Selama hampir dua tahun genosida berlangsung, lebih dari 62.895 penduduk Gaza telah kehilangan nyawa, sedangkan lebih dari 158.972 orang terluka dan lebih dari 10.000 pasien sangat membutuhkan evakuasi untuk bisa menyelamatkan nyawa mereka. Dalam banyak kasus, bagi korban luka, bertahan di Gaza tidak bisa memperbaiki kondisi kesehatan mereka karena sistem kesehatan telah runtuh. Sebanyak 22 dari 36 rumah sakit di Gaza telah kehabisan layanan, dan diperburuk dengan banyaknya tenaga medis yang menjadi korban karena Israel terus-menerus menyerang fasilitas kesehatan di Gaza.
Hancurnya sistem sanitasi dan pengolahan limbah di Gaza juga menjadi permasalahan yang serius karena menjadi penyebab munculnya berbagai wabah penyakit. Pengungsian yang penuh sesak dengan kondisi krisis air dan peralatan kebersihan telah membuat penyakit kulit menyebar, terutama di kalangan anak-anak yang rentan.
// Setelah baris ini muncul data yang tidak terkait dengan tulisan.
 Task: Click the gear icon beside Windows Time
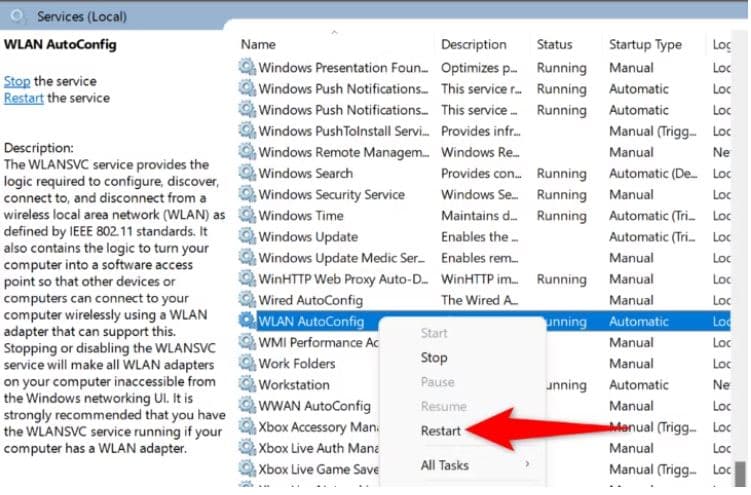[x=246, y=216]
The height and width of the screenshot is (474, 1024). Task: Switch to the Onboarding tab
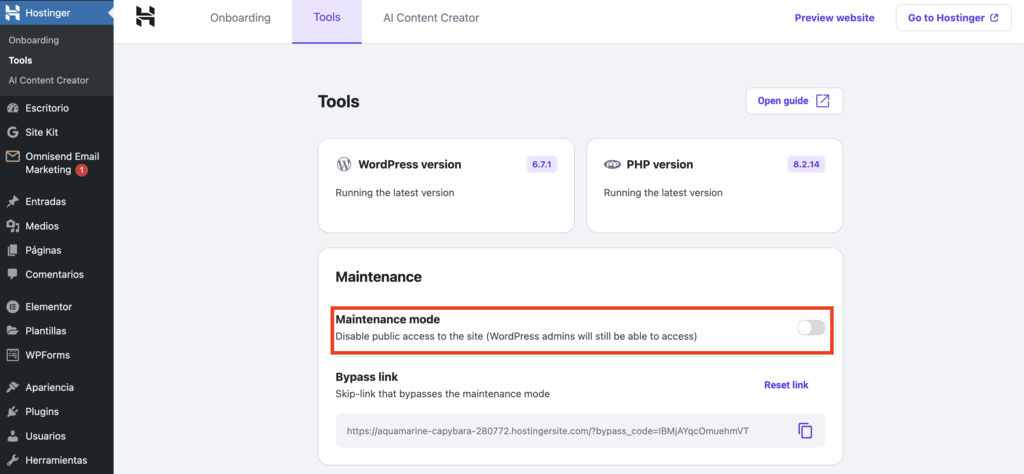[240, 18]
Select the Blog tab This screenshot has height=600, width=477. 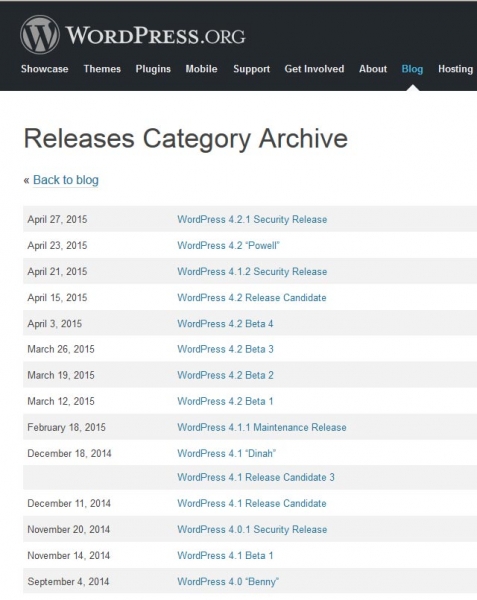[412, 69]
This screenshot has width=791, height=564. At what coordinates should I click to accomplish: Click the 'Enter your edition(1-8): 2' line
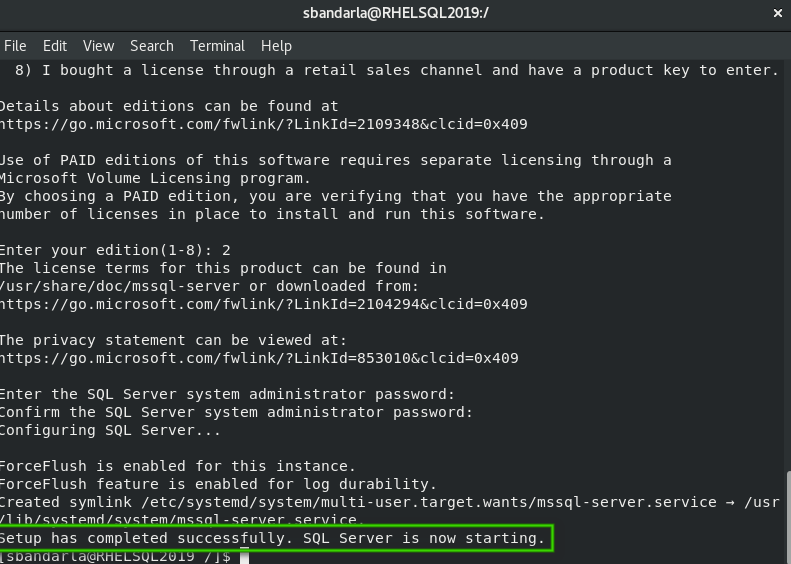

Bagi warga Gaza yang sebelum genosida telah memiliki penyakit bawaan, kondisi krisis ini semakin mengancam nyawa mereka jika tidak segera mendapatkan perawatan yang mereka butuhkan.
Mengetahui bahwa Gaza sangat membutuhkan bantuan kesehatan, Sahabat Adara melalui Adara Relief International menyalurkan bantuan Klinik Darurat untuk korban luka di Gaza. Klinik Darurat ini dibangun di Khan Younis pada tanggal 23 Juli – 28 Agustus 2025. Bantuan Klinik Darurat ini telah memberi manfaat bagi lebih dari 3.380 pasien, membuat mereka bisa mendapatkan perawatan yang lebih baik untuk luka dan sakit yang mereka derita. Klinik Darurat difasilitasi dengan beberapa fasilitas di antaranya: tenaga medis yang terdiri dari dua orang dokter spesialis, satu orang dokter umum, satu apoteker, tiga orang perawat, dan apotek yang menyediakan obat-obatan.
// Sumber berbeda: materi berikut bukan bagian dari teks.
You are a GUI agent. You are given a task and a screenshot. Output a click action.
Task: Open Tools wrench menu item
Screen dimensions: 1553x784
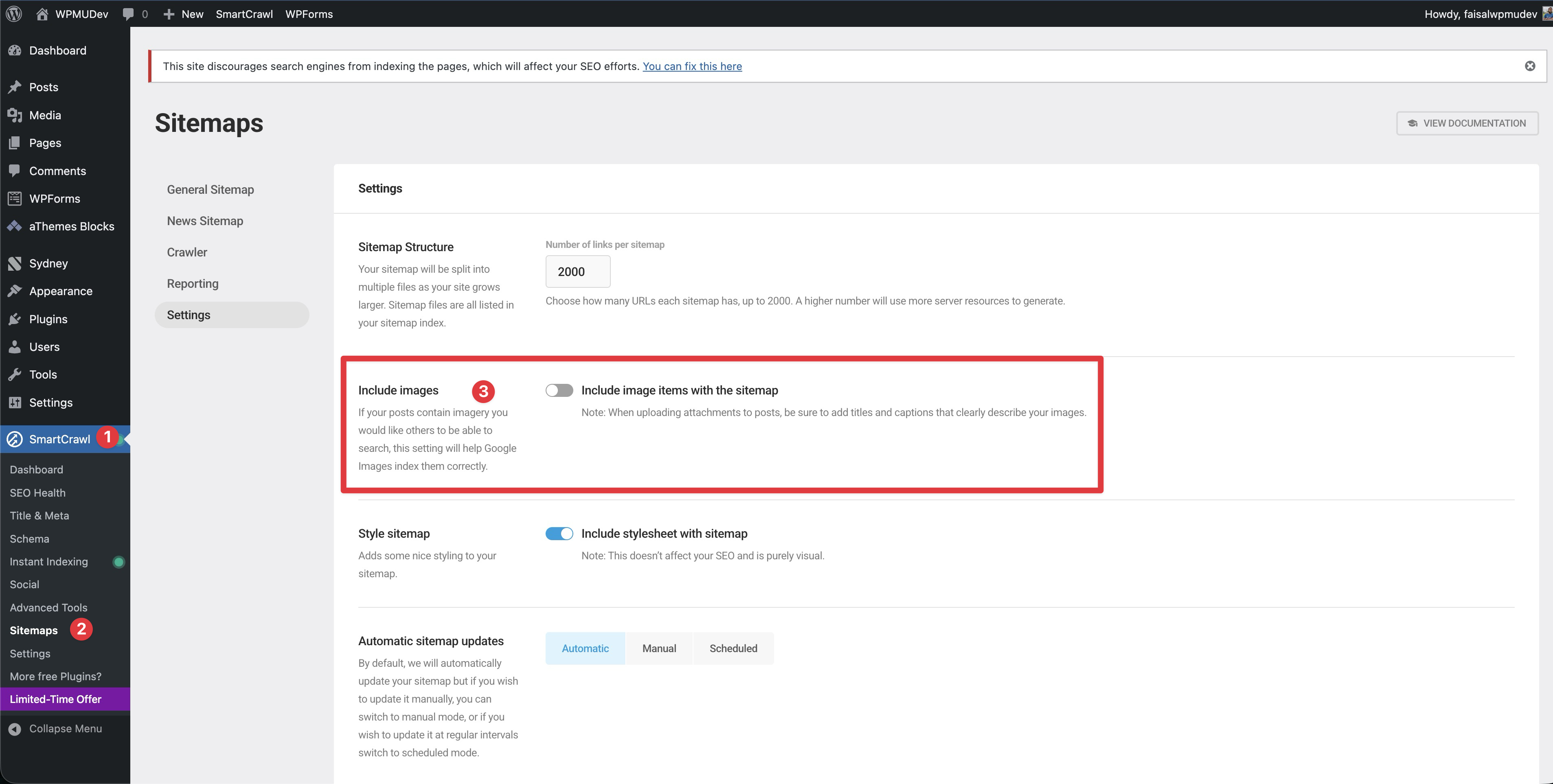[x=43, y=374]
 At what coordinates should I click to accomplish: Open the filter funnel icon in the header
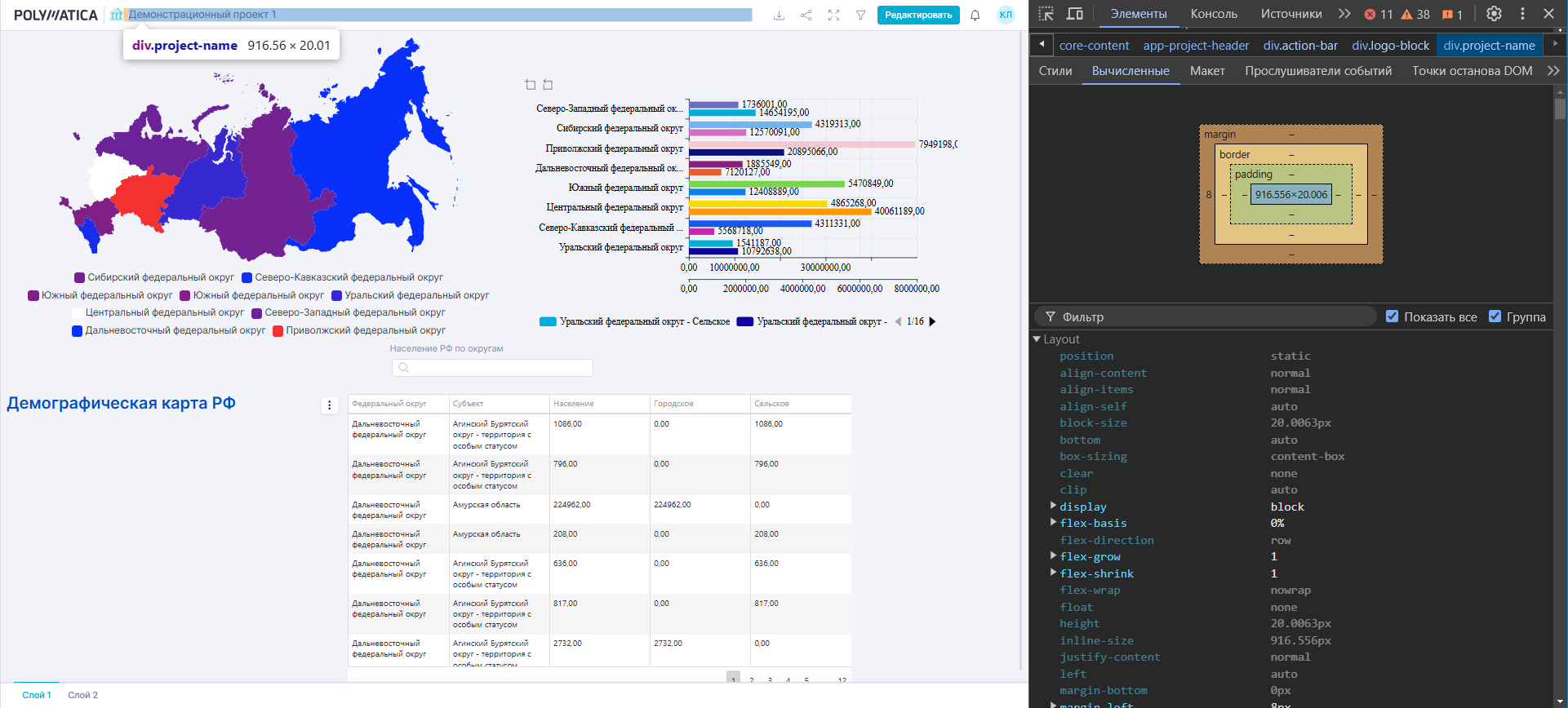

Hingga hari ini, jumlah korban meninggal dan terluka akibat genosida di Gaza masih terus bertambah, dan bantuan dari Sahabat Adara telah membantu mereka untuk bisa mendapatkan perawatan segera. Terima kasih Sahabat Adara, luka penduduk Gaza mungkin tidak akan sembuh hanya dengan satu-dua kali pemeriksaan dan perawatan, namun setidaknya bantuan Klinik Darurat dari Sahabat Adara telah memberikan mereka lebih banyak kesempatan untuk bisa terus bertahan.